— Begin Stored records —

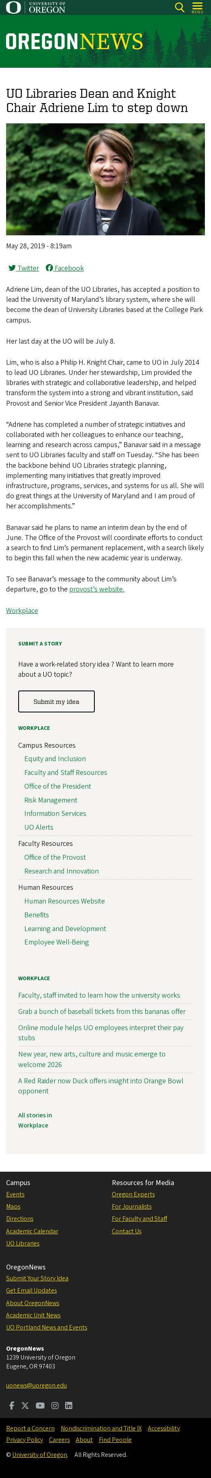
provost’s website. (96, 589)
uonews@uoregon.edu (36, 1385)
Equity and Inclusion (55, 759)
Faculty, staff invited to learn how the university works (99, 995)
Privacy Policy (24, 1439)
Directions (19, 1218)
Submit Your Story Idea (37, 1278)
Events (15, 1194)
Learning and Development (65, 928)
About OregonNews (32, 1303)
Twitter (24, 268)
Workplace (22, 611)
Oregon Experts (133, 1194)
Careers (59, 1439)
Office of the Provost (55, 857)
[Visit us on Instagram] (55, 1406)
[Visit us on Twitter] (25, 1406)
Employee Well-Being (56, 942)
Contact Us (126, 1231)
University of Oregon (39, 1454)
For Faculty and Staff (139, 1218)
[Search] (180, 7)
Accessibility (164, 1428)
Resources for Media (143, 1183)
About (84, 1439)
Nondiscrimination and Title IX (101, 1428)
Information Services (55, 814)
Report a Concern (30, 1428)
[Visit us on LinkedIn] (69, 1406)
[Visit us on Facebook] (12, 1406)
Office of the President (57, 786)
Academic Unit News (33, 1315)
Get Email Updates (31, 1290)
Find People (115, 1439)
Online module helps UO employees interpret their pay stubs (100, 1033)
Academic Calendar (32, 1231)
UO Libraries (22, 1243)
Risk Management (50, 800)
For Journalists (131, 1206)
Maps (13, 1206)
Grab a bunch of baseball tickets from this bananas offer (101, 1012)
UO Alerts (38, 827)
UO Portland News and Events (46, 1327)
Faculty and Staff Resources (65, 773)
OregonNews (26, 1267)
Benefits (36, 915)
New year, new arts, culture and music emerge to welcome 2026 (92, 1059)
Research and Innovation (61, 871)
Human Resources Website (64, 901)
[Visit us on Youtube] (40, 1406)
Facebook (65, 268)
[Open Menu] (198, 7)
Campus (18, 1183)
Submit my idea (56, 701)
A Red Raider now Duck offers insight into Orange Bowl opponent (100, 1086)
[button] (105, 233)
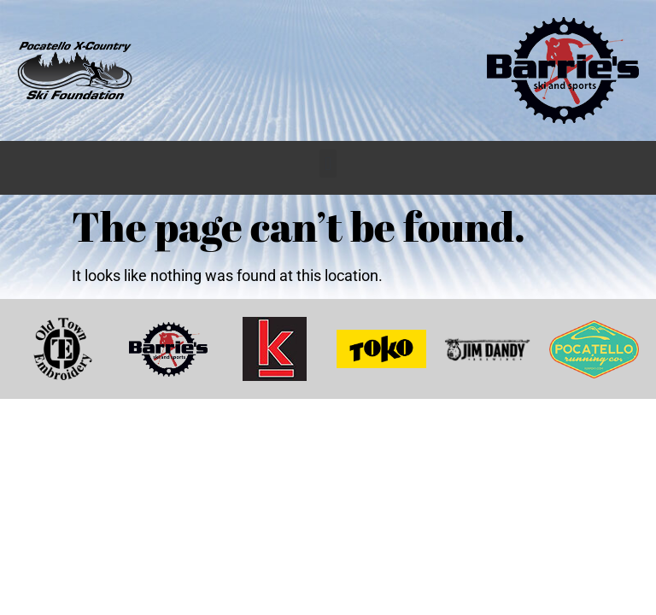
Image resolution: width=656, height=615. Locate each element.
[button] (327, 163)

— End Stored records —

* Exercise description
Format every line of the records above as a numbered list, omitting blank lines and leaving out the pictures.

* Written answer
1. provost’s website. (96, 589)
2. uonews@uoregon.edu (36, 1385)
3. Equity and Inclusion (55, 759)
4. Faculty, staff invited to learn how the university works (99, 995)
5. Privacy Policy (24, 1439)
6. Directions (19, 1218)
7. Submit Your Story Idea (37, 1278)
8. Events (15, 1194)
9. Learning and Development (65, 928)
10. About OregonNews (32, 1303)
11. Twitter (24, 268)
12. Workplace (22, 611)
13. Oregon Experts (133, 1194)
14. Careers (59, 1439)
15. Office of the Provost (55, 857)
16. [Visit us on Instagram] (55, 1406)
17. [Visit us on Twitter] (25, 1406)
18. Employee Well-Being (56, 942)
19. Contact Us (126, 1231)
20. University of Oregon (39, 1454)
21. For Faculty and Staff (139, 1218)
22. [Search] (180, 7)
23. Accessibility (164, 1428)
24. Resources for Media (143, 1183)
25. About (84, 1439)
26. Nondiscrimination and Title IX (101, 1428)
27. Information Services (55, 814)
28. Report a Concern (30, 1428)
29. [Visit us on LinkedIn] (69, 1406)
30. [Visit us on Facebook] (12, 1406)
31. Office of the President (57, 786)
32. Academic Unit News (33, 1315)
33. Get Email Updates (31, 1290)
34. Find People (115, 1439)
35. Online module helps UO employees interpret their pay stubs (100, 1033)
36. Academic Calendar (32, 1231)
37. UO Libraries (22, 1243)
38. Risk Management (50, 800)
39. For Journalists (131, 1206)
40. Maps (13, 1206)
41. Grab a bunch of baseball tickets from this bananas offer (101, 1012)
42. UO Alerts (38, 827)
43. UO Portland News and Events (46, 1327)
44. Faculty and Staff Resources (65, 773)
45. OregonNews (26, 1267)
46. Benefits (36, 915)
47. New year, new arts, culture and music emerge to welcome 2026 (92, 1059)
48. Research and Innovation (61, 871)
49. Human Resources Website (64, 901)
50. [Visit us on Youtube] (40, 1406)
51. Facebook (65, 268)
52. [Open Menu] (198, 7)
53. Campus (18, 1183)
54. Submit my idea (56, 701)
55. A Red Raider now Duck offers insight into Orange Bowl opponent (100, 1086)
56. [button] (105, 233)
57. Image resolution: width=656, height=615. Locate each element.
58. [button] (327, 163)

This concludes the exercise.